A stretto giro è arrivata la replica di Massari: “Non mi soffermo neanche sulle frottole formulate nei miei confronti, perché so che ad un professionista della politica come Rainieri che salta dal Senato alla Regione ben pagato dai cittadini, riesce sempre comodo ridurre il dibattito ad un bersaglio da colpire e infamare – commenta Massari –. Quello che mi preme dire in questa sede è quello che dico da quando sono Sindaco: chiunque abbia notizie, prove, sospetti, venga nel mio ufficio a qualsiasi ora del giorno e della notte, mi scriva, mi telefoni. Troverà la porta sempre aperta e sarò ben lieto di portare chi ha qualcosa da dire a denunciare tutto. Lo ripeto perché le balle stanno a zero: la mafia si combatte con la prevenzione, con l'educazione nelle scuole e nella società, con la Pubblica amministrazione sana e con la tolleranza zero”.

Il sindaco spiega che “in questi primi 15 mesi abbiamo fatto tutto quello che la Lega non ha fatto in 5 anni al governo di Fidenza e che pure avrebbe potuto intraprendere.

Fidenza si è schierata con Don Ciotti nella straordinaria avventura di Avviso Pubblico, Fidenza ha investito 100.000 euro nel riuso del podere “Millepioppi” confiscato alla mafia mettendolo a servizio delle start-up giovanili.

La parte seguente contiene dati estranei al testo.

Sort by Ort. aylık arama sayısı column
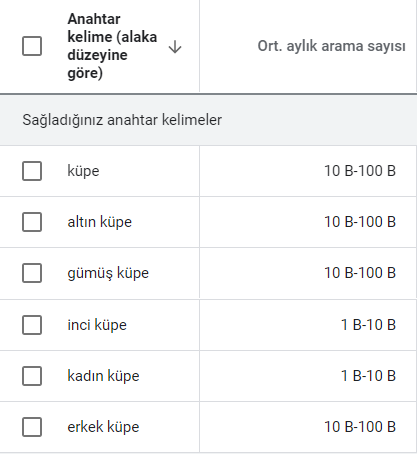Image resolution: width=417 pixels, height=454 pixels. (x=331, y=46)
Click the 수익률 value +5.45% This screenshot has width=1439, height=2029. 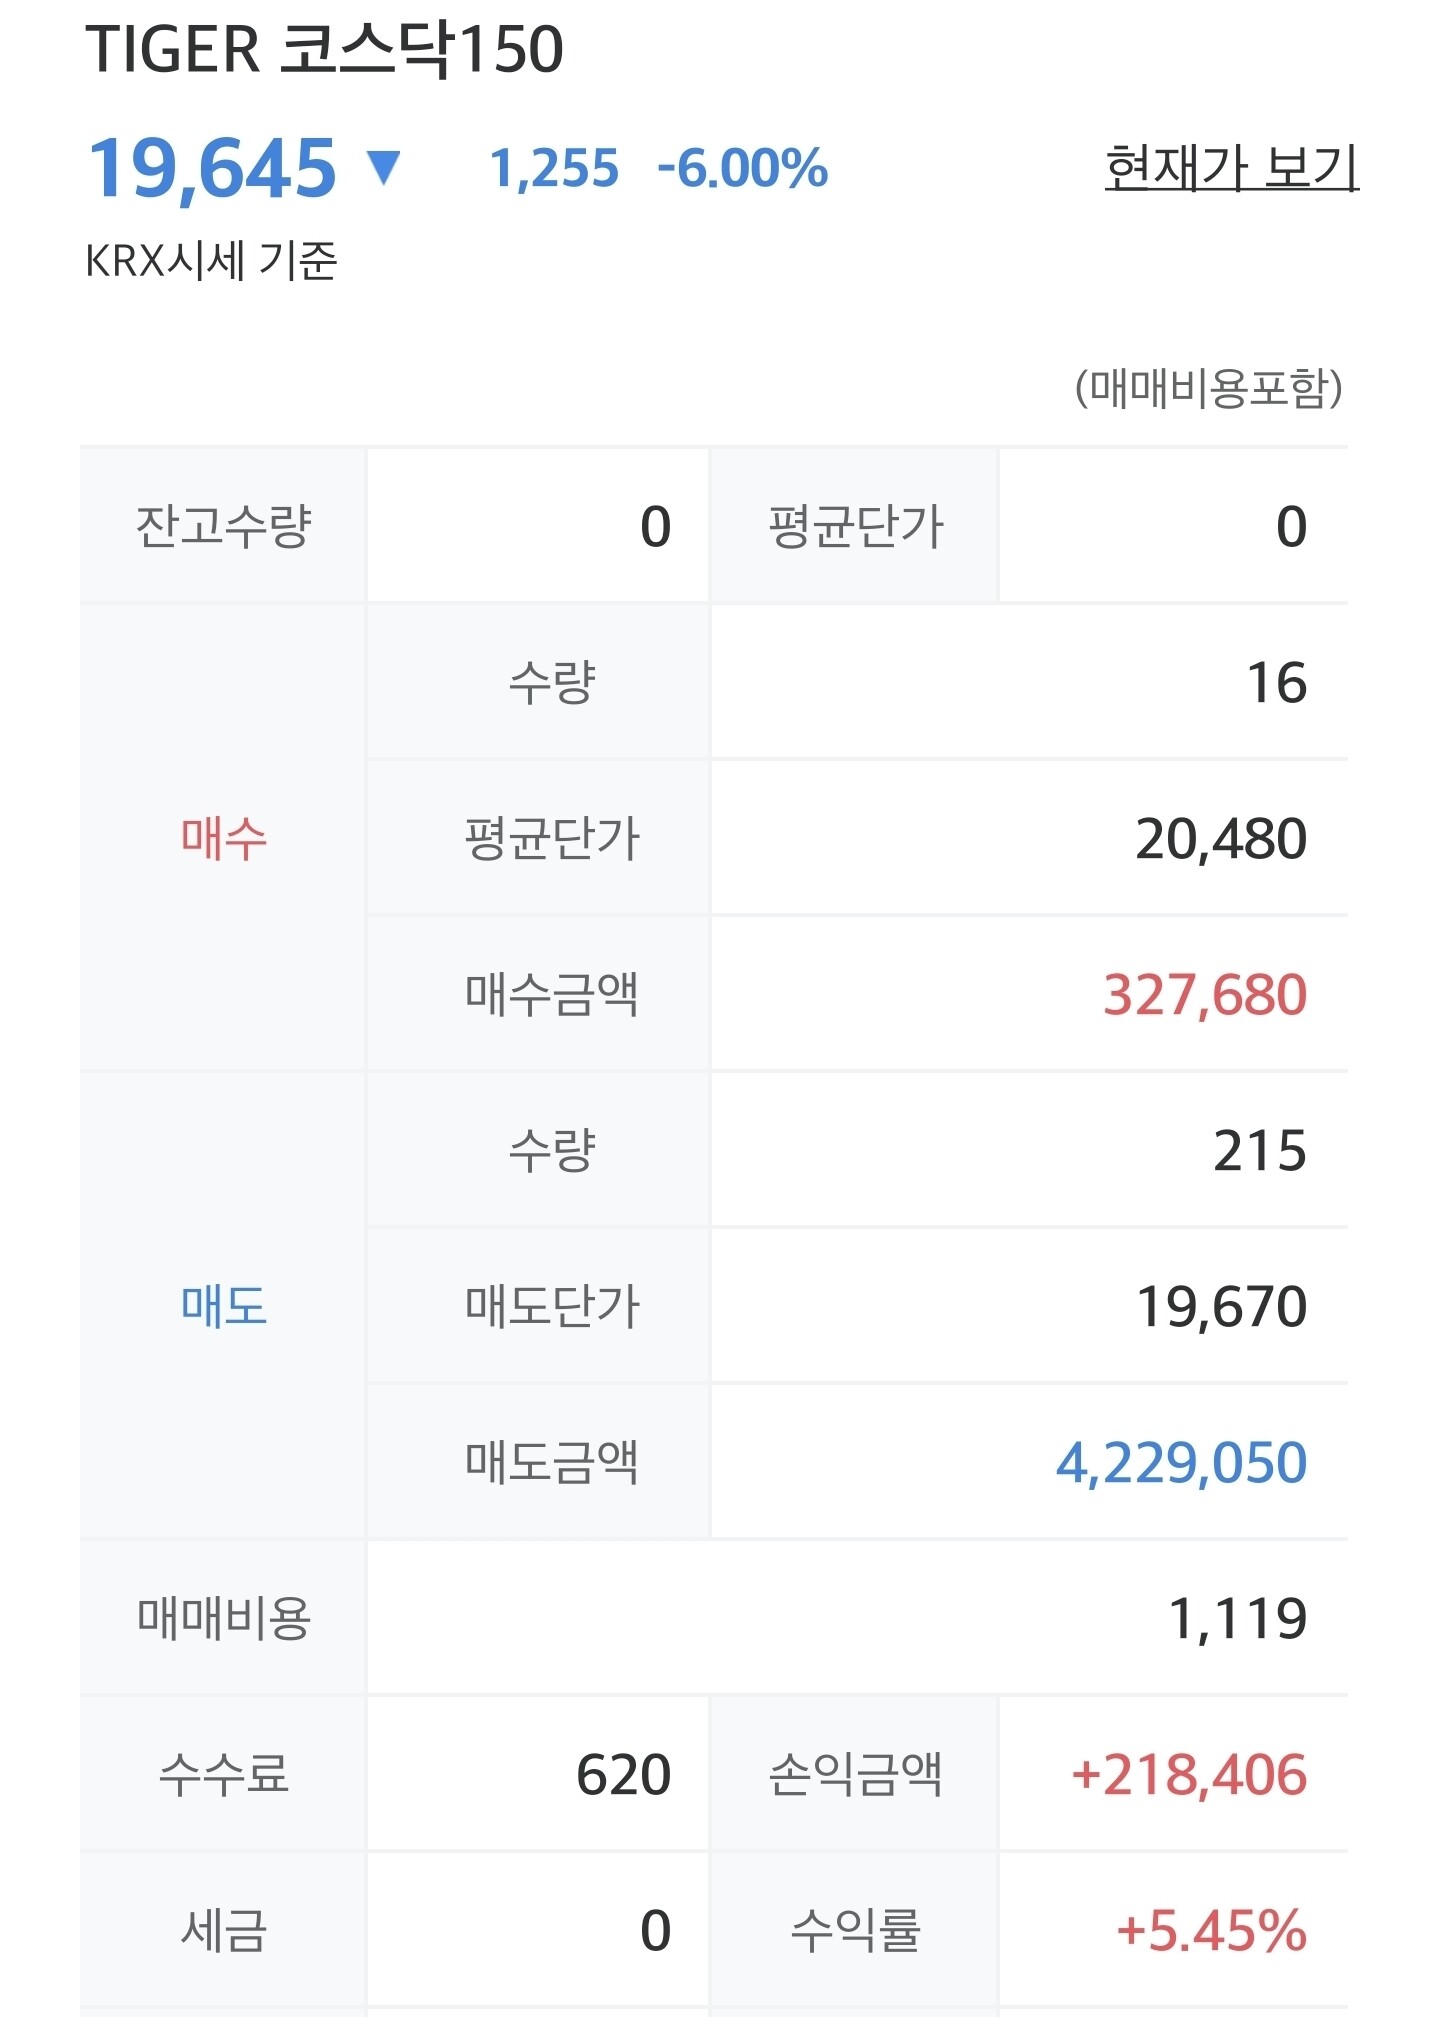click(x=1212, y=1930)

Fidenza è tra le primissime realtà che rientrano nell'accordo di programma con la Regione Emilia-Romagna per sostenere la formazione dei dipendenti pubblici, degli amministratori, degli studenti e dei cittadini. Un'esperienza bellissima, perché la mafia non la ferma un Sindaco a mani nude ma una comunità intera, coesa e consapevole. Fidenza è stata orgogliosa di aver pagato i pullman che hanno portato a Bologna tantissimi dei nostri ragazzi alla grande manifestazione di Don Ciotti.

Fidenza ha detto basta, una volta per tutte, alle gare d'appalto col massimo ribasso, che sono ovunque strumento che facilita le cattive imprese e la cattiva occupazione”.

Per questo, “Rainieri e i suoi sodali se ne facciano una ragione, noi andremo avanti, ancora più determinati dopo le loro accuse e il loro procurato allarme di cui, comunque, saranno chiamati a rispondere. Lo dico da persona libera, che riconosce un buon lavoro fatto anche a chi non la pensa come me, ma che applica lo stesso rigore contro chi si permette di dire che Fidenza e i fidentini sono una colonia di Cosa Nostra”.

Infine, Massari suggerisce “a Rainieri di leggere bene come compitino della sera le intercettazioni di “Aemilia”, scorrendo uno ad uno i nomi che compaiono. Di sicuro non troverà né il mio, né quello dei miei amministratori e collaboratori. E intanto che c'è, rifletta su questo tema: con la demagogia e le frottole, la mafia non si combatte”.